Anonymizer will connect to PlainID and retrieve the list of categories available in your PlainID account.
Then it will classify your text and anonymize it. Processed text will be passed the next chain element or break execution with `ValueError` exception. Exception will be raised if there are some problems, or misalignment in your PlainID ruleset.

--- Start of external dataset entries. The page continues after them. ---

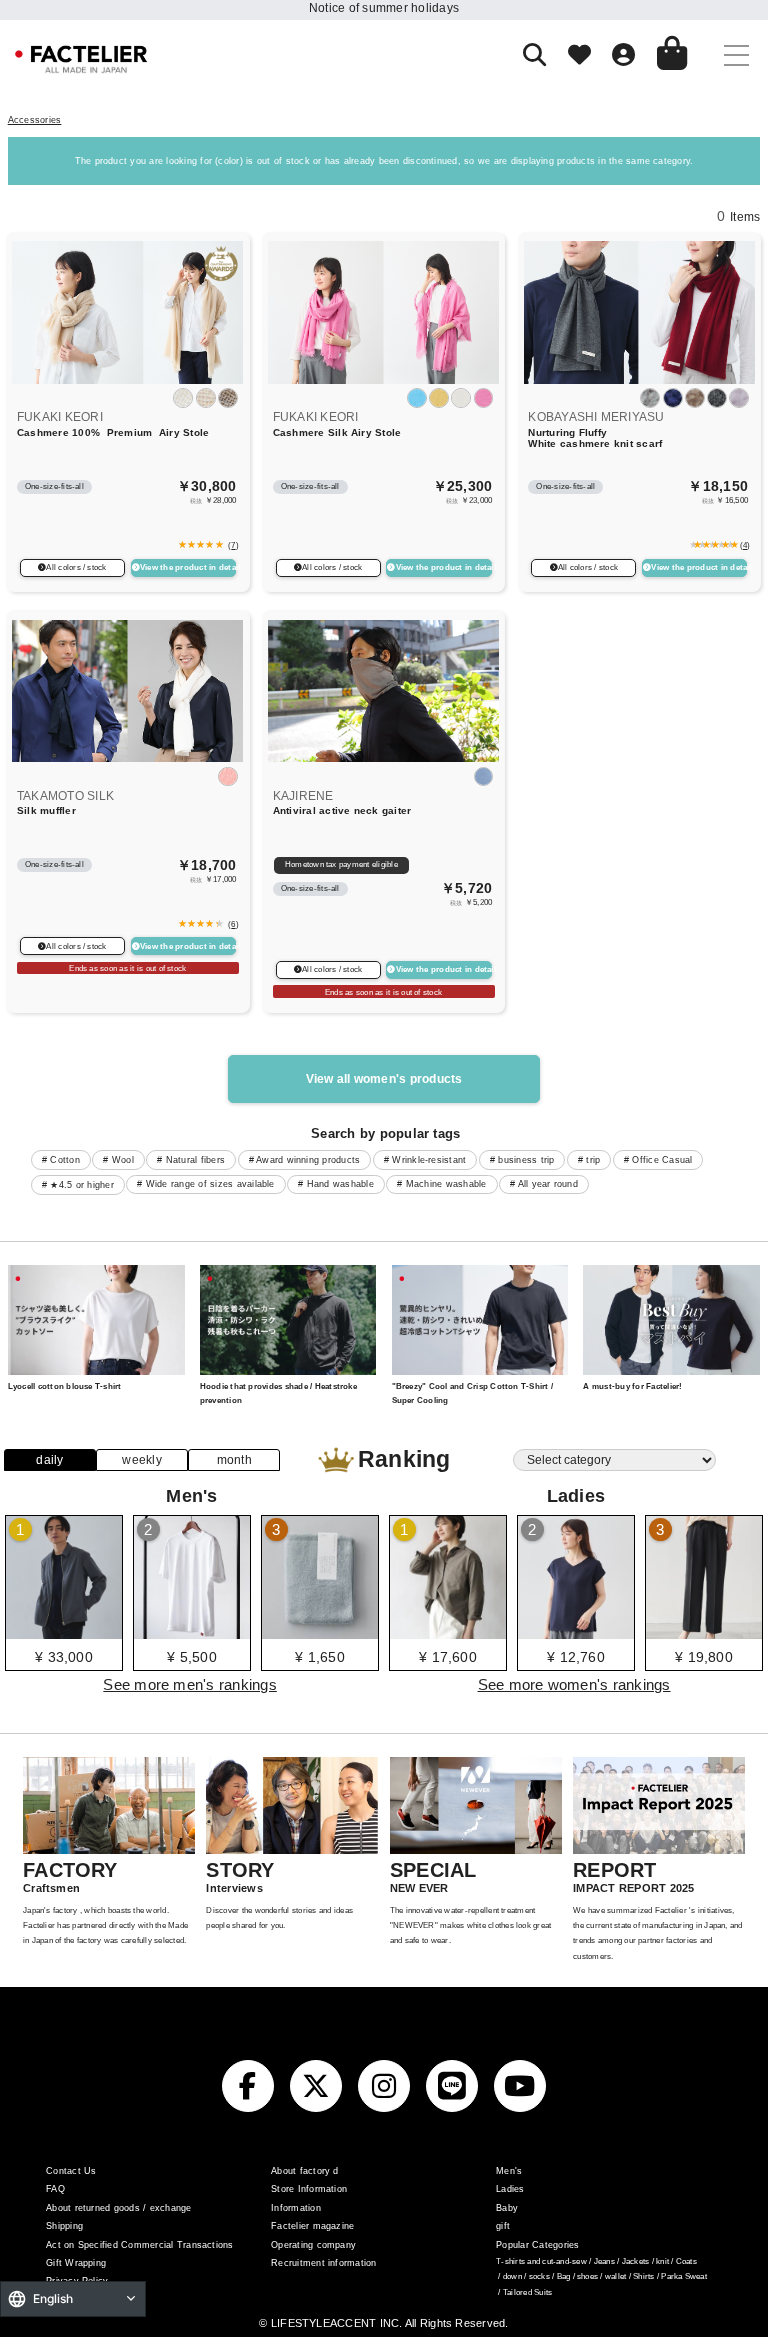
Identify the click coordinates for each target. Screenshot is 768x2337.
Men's (509, 2171)
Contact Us (71, 2171)
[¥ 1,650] (319, 1632)
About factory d (305, 2171)
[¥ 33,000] (63, 1632)
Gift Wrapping (76, 2263)
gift (503, 2226)
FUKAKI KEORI (60, 417)
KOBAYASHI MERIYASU (596, 417)
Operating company (313, 2245)
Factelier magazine (312, 2226)
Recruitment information (324, 2263)
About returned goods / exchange (118, 2208)
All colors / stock (76, 567)
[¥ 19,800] (703, 1632)
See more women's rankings (574, 1684)
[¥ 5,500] (191, 1632)
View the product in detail (188, 567)
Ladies (510, 2189)
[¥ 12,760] (575, 1632)
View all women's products (384, 1079)
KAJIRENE (303, 796)
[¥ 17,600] (447, 1632)
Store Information (309, 2189)
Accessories (35, 120)
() (231, 545)
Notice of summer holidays (384, 8)
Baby (507, 2208)
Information (296, 2208)
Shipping (64, 2226)
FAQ (55, 2189)
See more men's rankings (190, 1684)
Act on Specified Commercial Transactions (140, 2245)
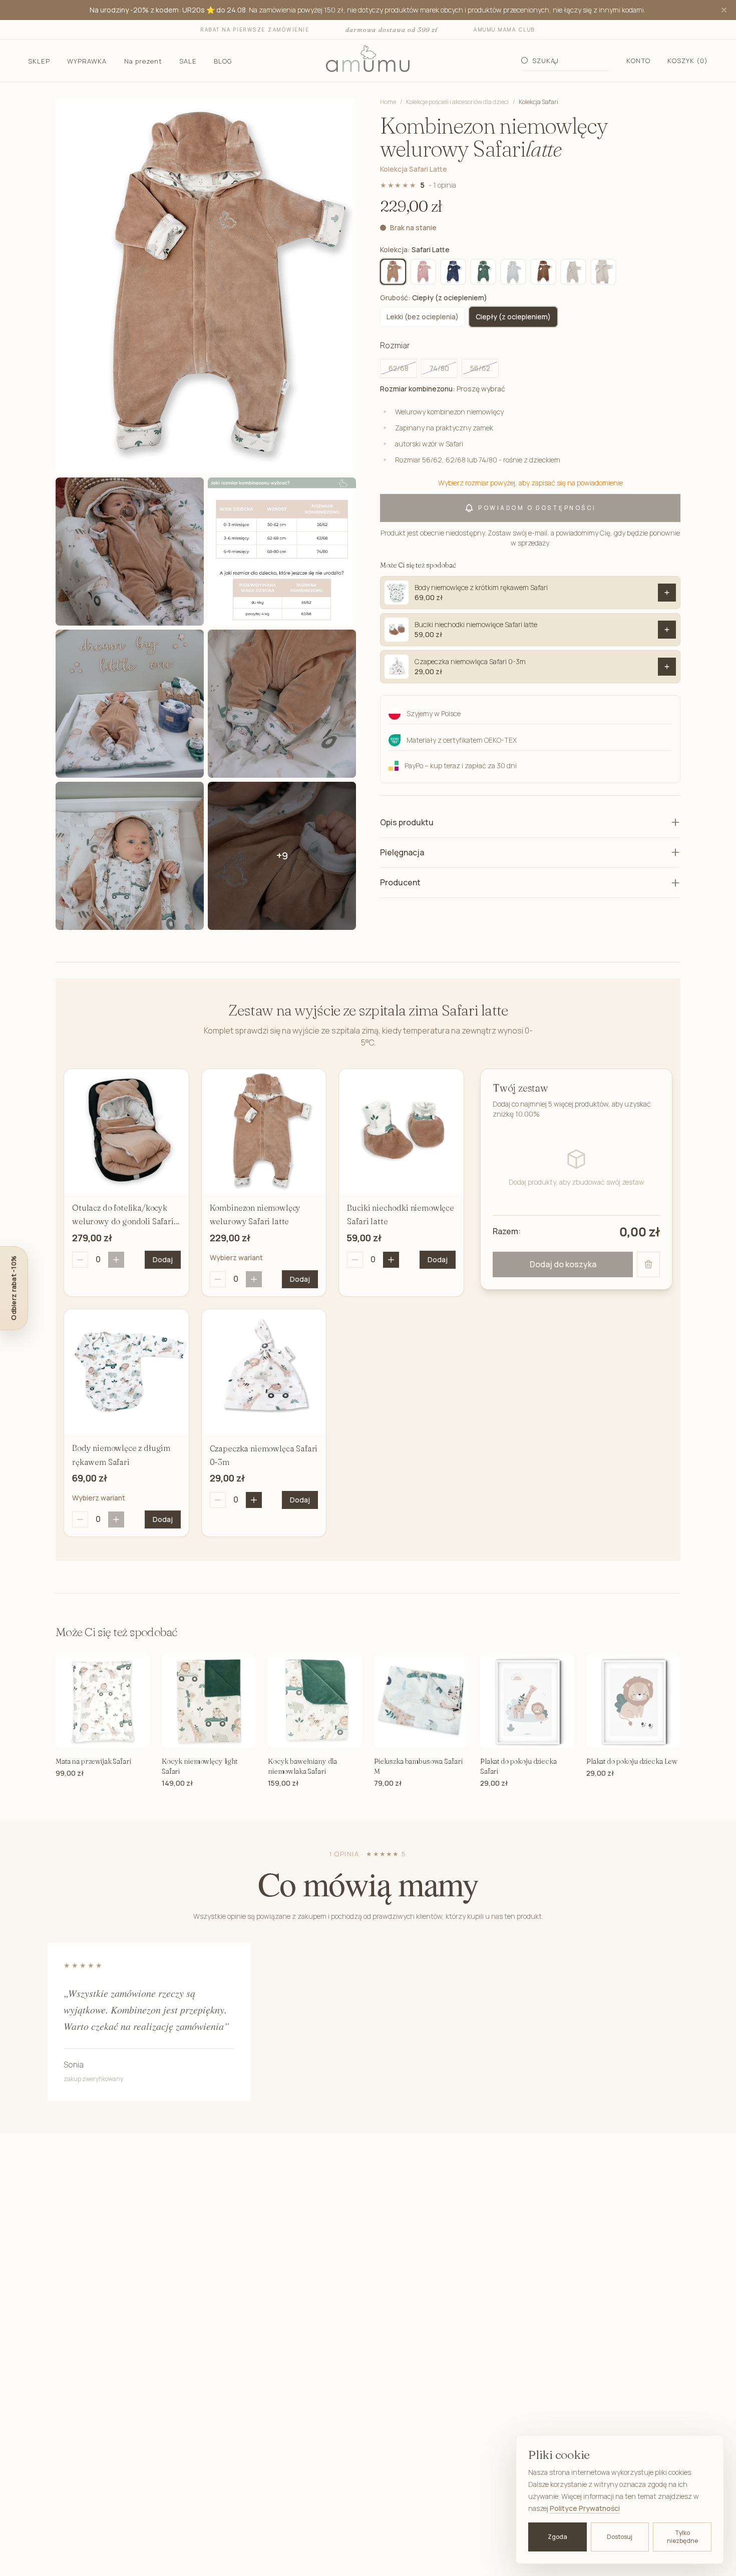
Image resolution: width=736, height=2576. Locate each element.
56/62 (480, 368)
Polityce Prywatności (585, 2508)
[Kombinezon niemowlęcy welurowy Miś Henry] (543, 272)
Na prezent (143, 61)
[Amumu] (368, 61)
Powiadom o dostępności (537, 507)
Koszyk (687, 60)
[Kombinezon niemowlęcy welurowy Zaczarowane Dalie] (573, 272)
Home (388, 102)
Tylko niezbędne (682, 2536)
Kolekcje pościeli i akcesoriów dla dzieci (457, 102)
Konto (638, 60)
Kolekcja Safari (538, 102)
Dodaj (163, 1259)
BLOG (223, 61)
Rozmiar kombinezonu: (442, 388)
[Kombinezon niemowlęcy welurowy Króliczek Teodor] (603, 272)
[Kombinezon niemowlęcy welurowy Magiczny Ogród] (423, 272)
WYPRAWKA (87, 61)
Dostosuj (619, 2536)
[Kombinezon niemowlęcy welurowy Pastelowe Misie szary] (513, 272)
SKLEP (39, 61)
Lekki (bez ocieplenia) (423, 316)
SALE (188, 61)
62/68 (399, 368)
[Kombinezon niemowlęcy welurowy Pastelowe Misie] (453, 272)
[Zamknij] (724, 10)
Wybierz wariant (236, 1257)
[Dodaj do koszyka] (667, 593)
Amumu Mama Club (504, 29)
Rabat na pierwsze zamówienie (255, 29)
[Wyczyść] (648, 1264)
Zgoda (557, 2536)
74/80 (439, 368)
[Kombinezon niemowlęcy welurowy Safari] (483, 272)
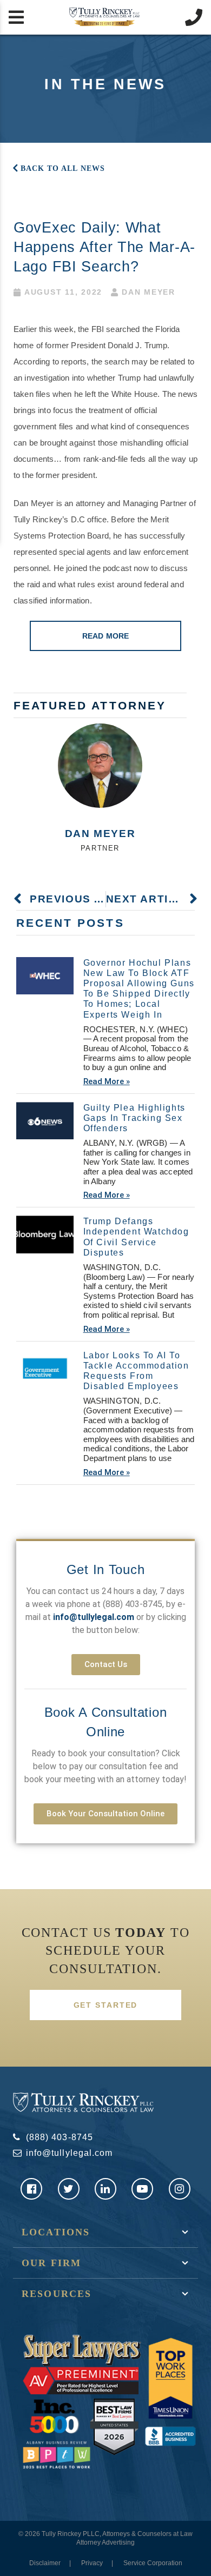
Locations (56, 2232)
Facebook (31, 2189)
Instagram (179, 2189)
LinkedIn (105, 2189)
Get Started (106, 2005)
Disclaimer (45, 2563)
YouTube (142, 2189)
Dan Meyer (100, 833)
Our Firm (51, 2263)
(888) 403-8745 (132, 1604)
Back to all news (63, 168)
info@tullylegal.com (69, 2152)
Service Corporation (152, 2563)
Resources (56, 2293)
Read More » (106, 1081)
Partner (100, 848)
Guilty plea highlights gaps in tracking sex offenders (134, 1118)
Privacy (92, 2563)
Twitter (69, 2189)
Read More (105, 636)
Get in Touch (106, 1569)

## Power of creating your chains with PlainID's internal category filtering and anonymization

As a result you can add something like this to your processing chain:

```python
	chain = plainid_categorizer | llm | vector_store | anonymizer | output_parser
```

This will allow you to filter your data based on categories and anonymize it before passing to the next chain element. You can use any chain element you want, and it will work with PlainID's internal category filtering and anonymization.

## PlainID retriever

To use category filtering with this library, you need to setup related policies in PlainID.  
e.g if we are using `customer` template name, we need to add the following ruleset to filter data based on `country` metadata and some `test_num` field:

```rego
# METADATA
# custom:
#   plainid:
#     kind: Ruleset
#     name: rs1
ruleset(asset, identity, requestParams, action) if {
	asset.template == "customer"
	asset["country"] == "Sweden"
	asset["country"] != "Russia"
	contains(asset["country"], "we")
	startswith(asset["country"], "Sw")
}

# METADATA
# custom:
#   plainid:
#     kind: Ruleset
#     name: rs1
ruleset(asset, identity, requestParams, action) if {
	asset.template == "customer"
	asset["country"] in ["aaa", "bbb"]
	asset["age"] <= 11111
	endswith(asset["country"], "wwww")
}
```

_Note_ that you need to add `country` and `age` parameters to your vector store as `metadata`. This is what PlainID will use to filter your data.

```python
	from langchain_community.vectorstores import Chroma
	from langchain_core.documents import Document
	from langchain_plainid import PlainIDRetriever

	 docs = [
            Document(
                page_content="Stockholm is the capital of Sweden.",
                metadata={"country": "Sweden", "age": 5},
            ),
            Document(
                page_content="Oslo is the capital of Norway.",
                metadata={"country": "Norway", "age": 5},
            ),
            Document(
                page_content="Copenhagen is the capital of Denmark.",
                metadata={"country": "Denmark", "age": 5},
            ),
            Document(
                page_content="Helsinki is the capital of Finland.",
                metadata={"country": "Finland", "age": 5},
            ),
            Document(
                page_content="Malmö is a city in Sweden.",
                metadata={"country": "Sweden", "age": 5},
            ),
        ]

	vector_store = Chroma.from_documents(documents, embeddings)
    plainid_retriever = PlainIDRetriever(vectorstore=vector_store, filter_provider=filter_provider)
    docs = plainid_retriever.invoke("What is the capital of Sweden?")

```

### PlainID filter provider

Filter provider is used to connect to PlainID and retrieve the list of categories available in your PlainID account. The following parameters are required:

```python
base_url (str): Base URL for PlainID service
client_id (str): Client ID for authentication
client_secret (str): Client secret for authentication
entity_id (str): Entity ID for the request
entity_type_id (str): Entity type ID for the request
```

### Supported vector stores and limitations

We support different vector stores, but some of them have limitations in filtering or querying data.
Below is the list of tested vector stores and their limitations (list of not supported PlainID operators).

### FAISS

It doesn't support STARTSWITH, ENDSWITH, CONTAINS operators.

### Chroma

It doesn't support IN, NOT_IN, STARTSWITH, ENDSWITH, CONTAINS operators.